C. Es sollte einen unabhängigen Kontrollmechanismus geben, der sowohl wirksam als auch unparteiisch ist: Dabei kann es sich entweder um einen Richter oder ein anderes unabhängiges Gremium handeln, sofern dieser bzw. dieses in ausreichendem Maße fähig ist, die erforderlichen Kontrollen auszuführen.
D. Dem Bürger müssen wirksame Rechtsbehelfe zur Verfügung stehen: Jeder sollte das Recht haben, seine Rechte vor einem unabhängigen Gremium zu verteidigen.“

Die EU-Kommission wird der Gruppe 29 bis Ende Februar Dokumente zum neuen „EU-US Privacy Shield“ vorlegen, um die rechtlichen Instrumente für Transfers personenbezogener Daten in die USA bis Ende April abschließend zu bewerten.
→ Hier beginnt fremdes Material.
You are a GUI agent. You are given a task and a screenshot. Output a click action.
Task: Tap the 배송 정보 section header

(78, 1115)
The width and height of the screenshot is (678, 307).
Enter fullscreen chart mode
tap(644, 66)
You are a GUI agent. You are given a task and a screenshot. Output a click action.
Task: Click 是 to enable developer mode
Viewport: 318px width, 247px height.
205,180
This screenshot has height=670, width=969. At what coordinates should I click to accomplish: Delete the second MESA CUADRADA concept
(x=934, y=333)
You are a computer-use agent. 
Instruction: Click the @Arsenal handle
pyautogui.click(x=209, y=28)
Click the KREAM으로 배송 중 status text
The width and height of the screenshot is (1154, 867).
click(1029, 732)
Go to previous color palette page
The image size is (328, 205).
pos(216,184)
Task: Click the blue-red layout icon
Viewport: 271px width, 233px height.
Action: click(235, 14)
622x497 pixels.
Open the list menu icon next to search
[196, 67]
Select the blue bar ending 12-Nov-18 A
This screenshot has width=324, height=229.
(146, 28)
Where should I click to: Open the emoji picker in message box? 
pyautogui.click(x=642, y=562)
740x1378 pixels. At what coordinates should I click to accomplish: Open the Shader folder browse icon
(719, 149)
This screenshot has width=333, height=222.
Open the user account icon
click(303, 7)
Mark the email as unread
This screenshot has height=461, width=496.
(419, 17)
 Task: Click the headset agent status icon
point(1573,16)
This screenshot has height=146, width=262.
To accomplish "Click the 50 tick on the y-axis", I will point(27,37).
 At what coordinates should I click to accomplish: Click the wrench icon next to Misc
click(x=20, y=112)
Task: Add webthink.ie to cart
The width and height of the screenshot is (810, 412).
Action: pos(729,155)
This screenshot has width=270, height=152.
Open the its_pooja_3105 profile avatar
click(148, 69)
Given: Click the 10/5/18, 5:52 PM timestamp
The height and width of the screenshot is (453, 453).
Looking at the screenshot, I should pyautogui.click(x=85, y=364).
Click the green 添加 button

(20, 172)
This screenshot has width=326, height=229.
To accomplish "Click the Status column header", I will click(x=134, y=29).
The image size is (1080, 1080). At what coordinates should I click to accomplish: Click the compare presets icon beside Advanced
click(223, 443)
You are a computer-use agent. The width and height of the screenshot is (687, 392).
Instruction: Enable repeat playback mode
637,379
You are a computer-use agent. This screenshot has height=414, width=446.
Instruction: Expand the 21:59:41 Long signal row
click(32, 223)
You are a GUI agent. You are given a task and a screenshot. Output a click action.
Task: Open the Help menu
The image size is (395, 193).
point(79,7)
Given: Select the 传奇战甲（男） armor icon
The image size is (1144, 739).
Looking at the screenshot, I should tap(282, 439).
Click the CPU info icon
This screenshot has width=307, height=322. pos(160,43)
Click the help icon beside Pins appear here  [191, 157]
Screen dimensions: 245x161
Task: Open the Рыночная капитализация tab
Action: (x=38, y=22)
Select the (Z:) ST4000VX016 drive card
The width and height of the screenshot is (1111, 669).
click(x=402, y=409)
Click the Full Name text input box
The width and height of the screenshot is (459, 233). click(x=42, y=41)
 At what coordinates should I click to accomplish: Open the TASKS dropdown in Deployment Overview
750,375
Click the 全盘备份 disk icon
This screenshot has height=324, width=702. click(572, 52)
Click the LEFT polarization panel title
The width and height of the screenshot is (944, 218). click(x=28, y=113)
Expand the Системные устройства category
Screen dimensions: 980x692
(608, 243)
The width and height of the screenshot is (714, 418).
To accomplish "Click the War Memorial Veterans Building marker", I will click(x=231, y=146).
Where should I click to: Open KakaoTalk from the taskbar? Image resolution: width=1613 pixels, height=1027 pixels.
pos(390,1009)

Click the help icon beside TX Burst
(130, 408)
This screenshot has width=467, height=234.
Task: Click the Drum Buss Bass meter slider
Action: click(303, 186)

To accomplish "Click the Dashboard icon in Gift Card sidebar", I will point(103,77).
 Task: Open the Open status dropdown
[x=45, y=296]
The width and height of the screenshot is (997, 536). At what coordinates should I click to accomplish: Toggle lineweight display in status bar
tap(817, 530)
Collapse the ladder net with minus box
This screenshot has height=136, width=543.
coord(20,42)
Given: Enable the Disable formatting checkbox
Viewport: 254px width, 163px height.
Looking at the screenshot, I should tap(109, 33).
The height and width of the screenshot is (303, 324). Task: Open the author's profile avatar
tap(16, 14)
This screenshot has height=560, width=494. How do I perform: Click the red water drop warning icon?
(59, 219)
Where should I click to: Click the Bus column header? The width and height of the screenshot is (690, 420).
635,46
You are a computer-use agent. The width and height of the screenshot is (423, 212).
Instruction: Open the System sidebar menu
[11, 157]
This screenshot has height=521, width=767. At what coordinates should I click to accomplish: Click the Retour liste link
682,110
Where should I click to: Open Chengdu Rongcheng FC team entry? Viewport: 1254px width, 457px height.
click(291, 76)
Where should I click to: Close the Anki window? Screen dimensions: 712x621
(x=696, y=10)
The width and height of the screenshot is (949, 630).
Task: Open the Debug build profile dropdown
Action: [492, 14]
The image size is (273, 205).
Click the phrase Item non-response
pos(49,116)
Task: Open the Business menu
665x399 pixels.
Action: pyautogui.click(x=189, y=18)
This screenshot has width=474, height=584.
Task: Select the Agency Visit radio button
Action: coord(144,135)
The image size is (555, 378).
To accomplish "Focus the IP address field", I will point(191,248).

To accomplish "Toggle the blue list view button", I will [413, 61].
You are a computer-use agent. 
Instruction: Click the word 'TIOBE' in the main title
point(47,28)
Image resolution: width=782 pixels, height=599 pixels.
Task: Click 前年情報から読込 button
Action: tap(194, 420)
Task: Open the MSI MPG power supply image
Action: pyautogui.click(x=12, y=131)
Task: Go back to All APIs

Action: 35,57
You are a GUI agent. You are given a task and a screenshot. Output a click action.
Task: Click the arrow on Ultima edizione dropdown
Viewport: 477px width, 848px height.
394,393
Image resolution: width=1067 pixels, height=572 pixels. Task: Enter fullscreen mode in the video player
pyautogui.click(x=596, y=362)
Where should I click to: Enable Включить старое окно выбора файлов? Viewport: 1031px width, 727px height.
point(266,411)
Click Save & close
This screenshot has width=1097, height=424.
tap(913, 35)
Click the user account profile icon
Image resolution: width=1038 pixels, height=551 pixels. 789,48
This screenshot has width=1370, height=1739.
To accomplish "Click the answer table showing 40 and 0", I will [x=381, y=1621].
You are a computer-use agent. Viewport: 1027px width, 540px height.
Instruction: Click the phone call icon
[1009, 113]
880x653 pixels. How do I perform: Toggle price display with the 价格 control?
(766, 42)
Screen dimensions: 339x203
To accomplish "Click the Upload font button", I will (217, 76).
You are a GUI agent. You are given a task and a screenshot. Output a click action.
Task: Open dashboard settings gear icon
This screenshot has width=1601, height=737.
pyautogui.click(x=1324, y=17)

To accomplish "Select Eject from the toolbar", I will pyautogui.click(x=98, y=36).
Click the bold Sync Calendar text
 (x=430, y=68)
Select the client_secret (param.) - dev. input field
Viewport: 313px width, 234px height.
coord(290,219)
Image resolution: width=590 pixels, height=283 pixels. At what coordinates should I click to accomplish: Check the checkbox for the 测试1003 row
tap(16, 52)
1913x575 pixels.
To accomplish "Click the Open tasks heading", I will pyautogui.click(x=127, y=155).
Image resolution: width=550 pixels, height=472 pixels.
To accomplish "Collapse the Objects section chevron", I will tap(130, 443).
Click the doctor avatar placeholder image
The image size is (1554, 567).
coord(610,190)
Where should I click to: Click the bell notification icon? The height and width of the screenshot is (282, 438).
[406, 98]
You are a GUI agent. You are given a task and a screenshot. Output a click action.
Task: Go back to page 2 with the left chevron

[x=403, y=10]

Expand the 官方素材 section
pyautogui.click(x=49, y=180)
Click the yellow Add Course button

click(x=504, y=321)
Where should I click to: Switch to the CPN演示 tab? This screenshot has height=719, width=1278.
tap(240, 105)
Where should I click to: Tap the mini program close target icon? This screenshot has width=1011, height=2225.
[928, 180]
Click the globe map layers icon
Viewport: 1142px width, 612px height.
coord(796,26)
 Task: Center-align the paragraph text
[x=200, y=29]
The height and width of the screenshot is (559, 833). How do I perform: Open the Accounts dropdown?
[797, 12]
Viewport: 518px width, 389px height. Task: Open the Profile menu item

Bis dahin sollen die bisherigen Instrumente, z.B. EU-Standardverträge und BCR (Binding Corporate Rules), weiterhin anwendbar bleiben.
Die Bundesregierung hat zudem auf eine Anfrage der Fraktion DIE LINKE erklärt, dass sie die Übermittlung personenbezogener Daten auf der Grundlage der EU-Standardverträge, von BCRs sowie einer Einwilligung der Betroffenen für zulässig hält (Bundestagsdrucksache Nr. 18/7134).